I recently set up the 2019 CTRE program (phoenix tuner) for the TalonSRX motor controllers used with our swerve drive, and after updating firmware, etc, I ran my code and all four modules received signals and successfully moved the modules. The next day, I get back to the robotics room, boot up the robot and run the code, and the motor controllers won’t enable (note that no changes were made to the electronics or code).
I’ve spent two days with the electrical team trying to troubleshoot this, and found that the blink command from the phoenix tuner does cause the LED’s to blink rapidly as they should (all motor controllers appear fully functional from the tuner), but when I try to send them a value to move the motor, either from labVIEW or the tuner, the LED’s remain blinking orange, indicating disabled/inactive controllers. We connected a VictorSPX as well, to see if the problem was unique to the Talons, but it had the same results.
This sounds like your code is fine and that it’s a wiring issue. I’d take a second to check and make sure your PWM or CAN wires are in the correct orientation. You should be looking for the problem in between where the signal is sent from the rio and received at the SRX.
Even if no changes were made to the electronics it’s worth a second look. If everything is okay here then I’d try a very simple program and work backwards from there. You can also try sending your code to the rio again (maybe the persistent memory failed?)
It should not have taken that long. It really sounds like someone is skipping steps in the hardware bringup. Or perhaps they flashed the wrong firmware in the Talon.
NonFRC
I had one team accidentally flash 11.11 (the last and final non-FRC Talon firmware for HERO robot controller).
The tell-tale symptom there is that you can control motor output with Tuner when you press the nonFRC enable button only.
This is why we combined FRC and nonFRC into one crf (4.11), so that would not happen anymore.
general diagnostics
Did anyone get a self-test report from Tuner while it was misbehaving? This will confirm if the MC was not enabled despite robot being enabled.

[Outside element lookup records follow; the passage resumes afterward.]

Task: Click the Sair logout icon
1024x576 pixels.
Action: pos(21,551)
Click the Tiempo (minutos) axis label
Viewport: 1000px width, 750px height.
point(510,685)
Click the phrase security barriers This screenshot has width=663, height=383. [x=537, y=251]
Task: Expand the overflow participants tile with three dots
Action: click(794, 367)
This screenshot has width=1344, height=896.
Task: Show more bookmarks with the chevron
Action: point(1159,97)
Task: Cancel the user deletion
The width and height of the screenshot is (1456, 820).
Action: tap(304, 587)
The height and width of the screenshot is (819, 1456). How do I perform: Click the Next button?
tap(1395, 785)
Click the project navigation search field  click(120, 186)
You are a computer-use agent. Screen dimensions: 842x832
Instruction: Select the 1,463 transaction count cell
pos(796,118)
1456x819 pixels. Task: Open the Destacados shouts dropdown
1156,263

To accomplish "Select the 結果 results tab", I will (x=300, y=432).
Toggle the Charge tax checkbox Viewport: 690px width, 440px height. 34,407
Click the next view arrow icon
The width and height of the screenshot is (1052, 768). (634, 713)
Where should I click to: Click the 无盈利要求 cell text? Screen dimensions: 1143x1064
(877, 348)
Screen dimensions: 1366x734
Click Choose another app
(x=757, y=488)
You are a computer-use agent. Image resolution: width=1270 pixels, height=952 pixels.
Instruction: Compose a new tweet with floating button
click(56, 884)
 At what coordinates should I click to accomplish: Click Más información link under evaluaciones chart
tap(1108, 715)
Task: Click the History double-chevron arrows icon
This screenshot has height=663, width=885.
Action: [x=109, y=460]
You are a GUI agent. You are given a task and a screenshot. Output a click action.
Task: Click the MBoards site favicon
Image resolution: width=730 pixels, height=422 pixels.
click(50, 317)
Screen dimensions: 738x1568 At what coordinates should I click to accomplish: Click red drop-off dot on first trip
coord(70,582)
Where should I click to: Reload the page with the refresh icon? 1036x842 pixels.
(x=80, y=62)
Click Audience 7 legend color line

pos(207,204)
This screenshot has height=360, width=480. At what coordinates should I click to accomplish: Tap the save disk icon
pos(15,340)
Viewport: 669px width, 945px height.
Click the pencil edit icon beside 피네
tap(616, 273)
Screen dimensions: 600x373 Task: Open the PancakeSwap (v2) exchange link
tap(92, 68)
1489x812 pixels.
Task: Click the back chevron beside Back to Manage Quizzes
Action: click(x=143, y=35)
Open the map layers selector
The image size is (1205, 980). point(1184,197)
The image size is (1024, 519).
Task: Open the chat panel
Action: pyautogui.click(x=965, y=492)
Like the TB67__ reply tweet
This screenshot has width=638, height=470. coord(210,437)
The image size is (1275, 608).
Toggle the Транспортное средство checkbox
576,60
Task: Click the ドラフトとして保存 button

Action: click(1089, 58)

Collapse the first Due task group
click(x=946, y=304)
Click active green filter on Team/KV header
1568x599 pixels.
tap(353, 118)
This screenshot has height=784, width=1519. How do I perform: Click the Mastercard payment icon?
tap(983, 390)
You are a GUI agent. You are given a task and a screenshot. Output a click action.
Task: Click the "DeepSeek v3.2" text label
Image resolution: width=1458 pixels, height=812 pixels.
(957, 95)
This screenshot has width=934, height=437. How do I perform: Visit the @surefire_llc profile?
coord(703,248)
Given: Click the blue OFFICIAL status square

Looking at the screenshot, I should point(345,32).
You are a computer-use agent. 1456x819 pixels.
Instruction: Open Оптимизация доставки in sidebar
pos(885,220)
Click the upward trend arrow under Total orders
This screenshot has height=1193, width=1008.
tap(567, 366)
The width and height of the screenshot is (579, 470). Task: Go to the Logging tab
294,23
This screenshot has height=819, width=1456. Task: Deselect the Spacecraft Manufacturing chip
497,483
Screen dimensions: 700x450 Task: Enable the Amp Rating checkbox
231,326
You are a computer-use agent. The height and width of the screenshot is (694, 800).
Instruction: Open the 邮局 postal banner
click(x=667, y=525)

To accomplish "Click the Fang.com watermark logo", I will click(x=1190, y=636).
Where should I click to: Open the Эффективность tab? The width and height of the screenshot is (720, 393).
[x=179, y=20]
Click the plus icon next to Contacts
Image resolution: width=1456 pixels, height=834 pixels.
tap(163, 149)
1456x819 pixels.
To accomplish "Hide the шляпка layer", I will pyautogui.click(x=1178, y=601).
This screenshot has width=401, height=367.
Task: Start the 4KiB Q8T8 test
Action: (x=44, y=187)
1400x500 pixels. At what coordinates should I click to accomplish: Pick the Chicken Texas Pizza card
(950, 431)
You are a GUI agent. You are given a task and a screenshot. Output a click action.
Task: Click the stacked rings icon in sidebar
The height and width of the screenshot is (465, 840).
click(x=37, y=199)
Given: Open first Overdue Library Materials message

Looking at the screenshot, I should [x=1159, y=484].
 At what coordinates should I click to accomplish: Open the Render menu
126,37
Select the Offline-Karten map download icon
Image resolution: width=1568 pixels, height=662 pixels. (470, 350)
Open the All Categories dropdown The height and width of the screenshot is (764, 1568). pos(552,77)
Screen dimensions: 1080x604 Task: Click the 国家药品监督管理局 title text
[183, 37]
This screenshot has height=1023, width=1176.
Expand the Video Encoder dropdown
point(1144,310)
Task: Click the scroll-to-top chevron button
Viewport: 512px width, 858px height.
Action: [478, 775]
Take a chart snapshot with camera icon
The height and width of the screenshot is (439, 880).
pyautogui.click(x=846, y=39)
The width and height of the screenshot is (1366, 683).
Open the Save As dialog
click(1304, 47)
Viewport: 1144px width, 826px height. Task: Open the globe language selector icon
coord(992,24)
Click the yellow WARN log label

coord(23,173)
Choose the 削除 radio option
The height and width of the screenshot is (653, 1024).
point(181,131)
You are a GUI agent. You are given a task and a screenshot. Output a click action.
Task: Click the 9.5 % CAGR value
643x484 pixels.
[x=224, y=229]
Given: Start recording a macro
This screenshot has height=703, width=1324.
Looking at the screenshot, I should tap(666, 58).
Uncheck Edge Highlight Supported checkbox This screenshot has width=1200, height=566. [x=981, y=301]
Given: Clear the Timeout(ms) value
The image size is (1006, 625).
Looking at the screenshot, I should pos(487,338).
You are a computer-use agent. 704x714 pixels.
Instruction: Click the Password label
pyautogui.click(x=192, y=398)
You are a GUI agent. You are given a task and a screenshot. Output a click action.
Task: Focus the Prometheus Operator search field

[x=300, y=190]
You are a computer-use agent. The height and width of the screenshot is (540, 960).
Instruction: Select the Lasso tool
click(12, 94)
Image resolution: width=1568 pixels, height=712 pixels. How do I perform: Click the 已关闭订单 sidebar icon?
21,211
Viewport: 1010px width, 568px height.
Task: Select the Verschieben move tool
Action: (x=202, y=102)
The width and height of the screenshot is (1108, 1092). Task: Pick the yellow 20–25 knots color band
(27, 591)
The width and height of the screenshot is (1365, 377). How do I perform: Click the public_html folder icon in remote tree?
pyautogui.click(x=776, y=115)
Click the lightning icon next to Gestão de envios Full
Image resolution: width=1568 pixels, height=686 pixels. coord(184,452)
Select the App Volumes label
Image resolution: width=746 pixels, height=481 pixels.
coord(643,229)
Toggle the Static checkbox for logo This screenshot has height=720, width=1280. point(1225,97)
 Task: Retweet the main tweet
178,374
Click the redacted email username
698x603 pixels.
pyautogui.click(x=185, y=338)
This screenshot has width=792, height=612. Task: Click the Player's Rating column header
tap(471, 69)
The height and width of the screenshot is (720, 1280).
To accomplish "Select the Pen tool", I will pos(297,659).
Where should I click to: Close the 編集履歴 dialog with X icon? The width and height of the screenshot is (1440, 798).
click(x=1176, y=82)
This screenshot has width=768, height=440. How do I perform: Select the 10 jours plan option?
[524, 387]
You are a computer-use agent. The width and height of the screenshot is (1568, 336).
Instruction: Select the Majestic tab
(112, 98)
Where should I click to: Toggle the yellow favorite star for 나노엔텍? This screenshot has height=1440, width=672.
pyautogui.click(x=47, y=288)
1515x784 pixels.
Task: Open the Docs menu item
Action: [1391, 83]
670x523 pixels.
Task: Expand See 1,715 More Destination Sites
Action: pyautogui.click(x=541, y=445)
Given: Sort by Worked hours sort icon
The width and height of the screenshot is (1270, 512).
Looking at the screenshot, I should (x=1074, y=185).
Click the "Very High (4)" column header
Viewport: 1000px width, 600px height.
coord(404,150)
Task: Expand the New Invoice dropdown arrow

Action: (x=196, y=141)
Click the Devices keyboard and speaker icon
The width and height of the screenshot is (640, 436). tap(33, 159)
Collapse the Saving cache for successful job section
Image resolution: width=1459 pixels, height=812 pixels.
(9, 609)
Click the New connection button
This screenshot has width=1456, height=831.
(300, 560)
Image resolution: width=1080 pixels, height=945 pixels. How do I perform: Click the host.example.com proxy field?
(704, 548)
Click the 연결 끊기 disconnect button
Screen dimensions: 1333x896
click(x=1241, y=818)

Did anyone check the DS for API warnings. We have several runtime checks for your benefit.
Including if you didn’t enter the right-device ID or have the correct firmware.
FRC Unlocking is used to allow for nonFRC control (Tuner’s nonFRC enable if don’t want to use DS, or enabling robot from RaspPI, Linux-desktop,etc).
If you are controlling your robot from roboRIO (ds-connected) that your devices are definitely FRC-Locked (self-test will confirm this), which is normal, expected, and okay.
I suspect something else occurred in your process, and that’s why you are up and running.